Keep up the great work that you do in holding the government to account. You are all well qualified to do so.
Kind regards
Justin O’Donnell
There are too many murder charges down graded to manslaughter by plea bargaining. Just a way of saving Court Time. There is no justice system in Victoria it is a legal system. There are many historical sex offences presented to trial without corroborating evidence that should not have been presented. The Victorian DDP failed in the Covid case where the where the Work Cover Authority was charged with offences. The offences have a two year statute of limitation. The DDP delayed the case and relied on statement of the Coates Inquiry which were gained under compulsory evidence without a caution. The case against the Work Cover Authority could not proceed because statements were not re taken and the statute limitation of two years had expired.
What a surprise. There should be a ROYAL COMMISSION into the DDP in Victoria. Now Judd is a supreme Court Judge. something stinks in Victoria.
Without doubt committals are a thing of the past. They have been described as ‘a free hit for the defence’ by a County Court judge. I remember Magistrate Phillip Goldberg dismissing charges only to have the DPP directly present and have a finding of guilt by a jury.

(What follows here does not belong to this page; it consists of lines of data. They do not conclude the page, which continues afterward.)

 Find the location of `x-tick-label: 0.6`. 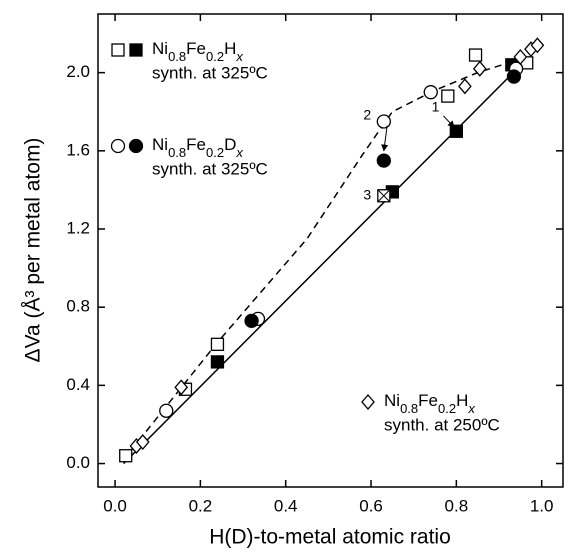

x-tick-label: 0.6 is located at coordinates (371, 506).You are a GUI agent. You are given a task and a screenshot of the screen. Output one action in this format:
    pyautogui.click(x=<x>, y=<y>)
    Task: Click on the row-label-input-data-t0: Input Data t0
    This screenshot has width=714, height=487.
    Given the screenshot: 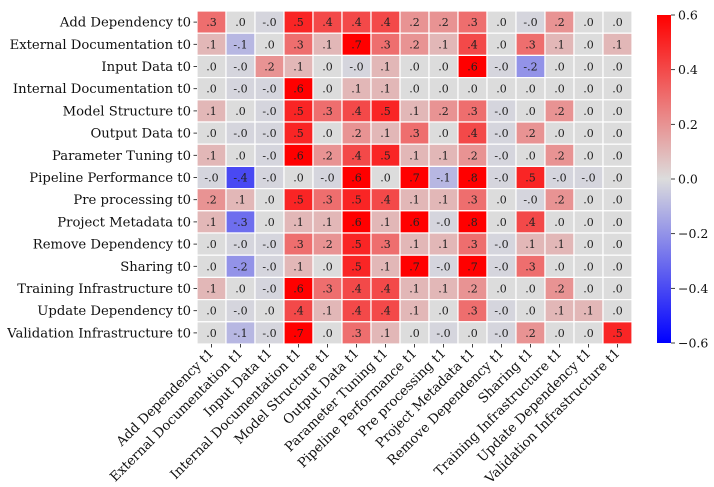 What is the action you would take?
    pyautogui.click(x=146, y=68)
    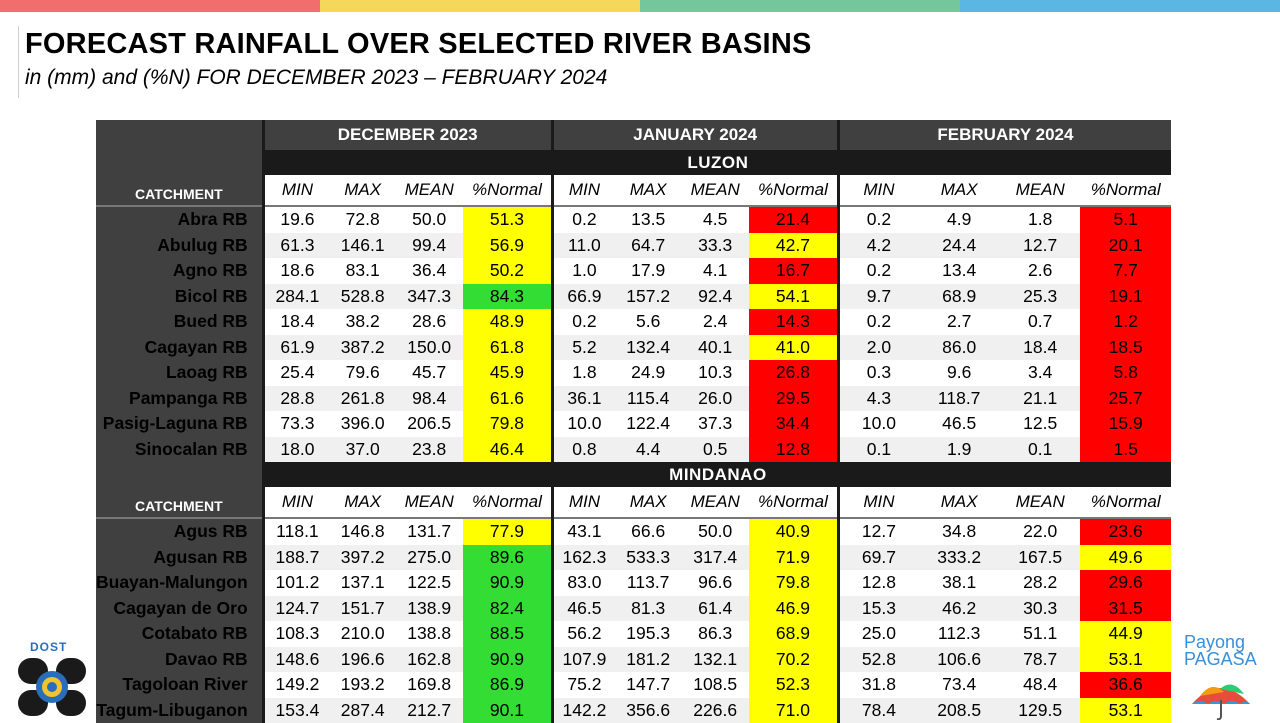 This screenshot has width=1280, height=723. Describe the element at coordinates (296, 502) in the screenshot. I see `column-header-min: MIN` at that location.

Reducing committals though admirable I don’t trust this government at all. Will they then say the reduction is cases in the lower courts reduces the need for police prosecutors and has they have a lot of their lawyer friends without jobs, reduce police prosecutors and install the new solicitors. How many cases that are not tested at committal will be dropped before trial by the dpp without anyone hearing any of the evidence. The hand up brief certainly reduced time but lawyers have been known to string them out for extra payments. The legal bills and costs in this state are eye watering. Giving police prosecutors the flick at all levels will put more police on the street and reduce costs. This state spends 30 times more on legal aid than on crime prevention and drug harm advertising. Sad but true. We need to keep a very close eye on the next move by the government.
An important and timely commentary on a clearly flawed and ultimately community justice denying mechanism.